Por falta de quórum, STJ adia julgamento de recurso de governador de Minas

André Richter - Repórter da Agência Brasil

De acordo com a PF, há indícios de que o governador Fernando Pimentel, do PT, quando foi ministro do Desenvolvimento, Indústria e Comércio Exterior, entre 2011 e 2014, intercedeu para favorecer a montadora CaoaJosé Cruz/Agência Brasil

A Corte Especial do Superior Tribunal de Justiça (STJ) adiou hoje (1º) a retomada do julgamento do recurso apresentado pela defesa do governador de Minas Gerais, Fernando Pimentel, para garantir autorização prévia da Assembleia Legislativa do estado para o recebimento da denúncia apresentada contra ele. Pimentel foi denunciado em maio pelos crimes de corrupção e lavagem de dinheiro na Operação Acrônimo, da Polícia Federal (PF).
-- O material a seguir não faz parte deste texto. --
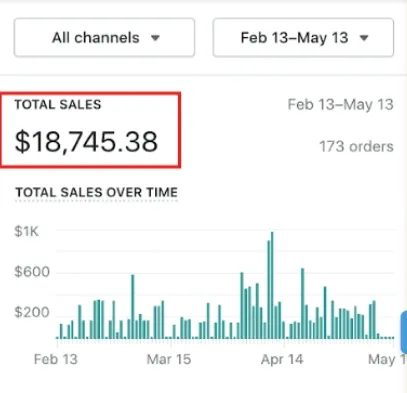407x393 pixels.
Task: Click the Mar 15 axis label
Action: coord(169,359)
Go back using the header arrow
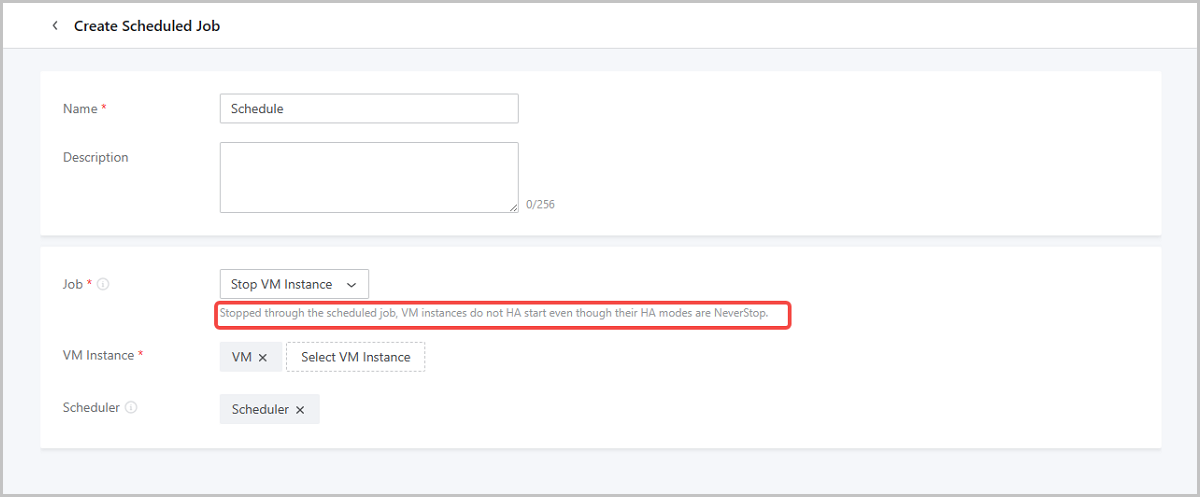Screen dimensions: 1200x497 pos(55,26)
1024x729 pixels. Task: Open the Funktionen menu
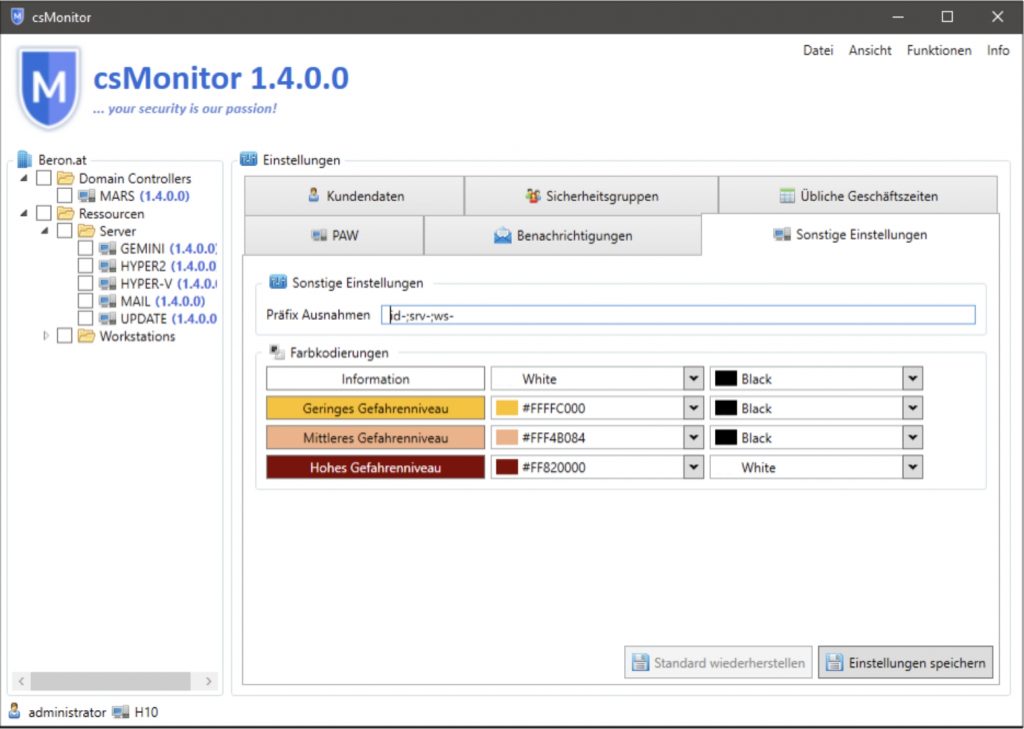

O processo começou a ser julgado em junho, mas foi interrompido por um pedido de vista do ministro Luís Felipe Salomão. Ao abrir a sessão de hoje, o relator do caso, ministro Herman Benjamin, pediu o adiamento devido à falta quórum. Nesta segunda, os ministros voltaram do recesso de julho no tribunal. O processo deve ser pautado para a sessão de quarta-feira (3).

No recurso, a defesa alega que o tribunal deve consultar a assembleia estadual sobre a abertura da ação penal. O placar da votação está em dois votos contrários ao governador.

Investigações

De acordo com a PF, há indícios de que o governador, do PT, quando foi ministro do Desenvolvimento, Indústria e Comércio Exterior, entre 2011 e 2014, intercedeu para favorecer a montadora Caoa. Em 2012, foi lançado pelo ministério o Programa Inovar Auto, que concedia incentivos fiscais a indústrias do setor automotivo.

Para garantir sua manutenção no programa, a Caoa teria pago R$ 2,1 milhões. Segundo a Polícia Federal, o valor foi repassado a duas empresas do empresário Benedito Oliveira Neto - conhecido como Bené, delator na Operação Acrônimo.

De acordo com as investigações, Bené é dono da Gráfica Brasil - que não prestou serviços à montadora e foi usada apenas para emitir notas fiscais frias e receber as verbas. Bené também atuou na campanha de Pimentel ao governo de Minas em 2014, segundo a PF.

Desde o surgimento das primeiras denúncias, a defesa de Pimentel afirma que desconhece o teor do depoimento de Bené e nega que o governador tenha praticado atos irregulares. A Caoa também nega pagamento de propina para obter benefícios.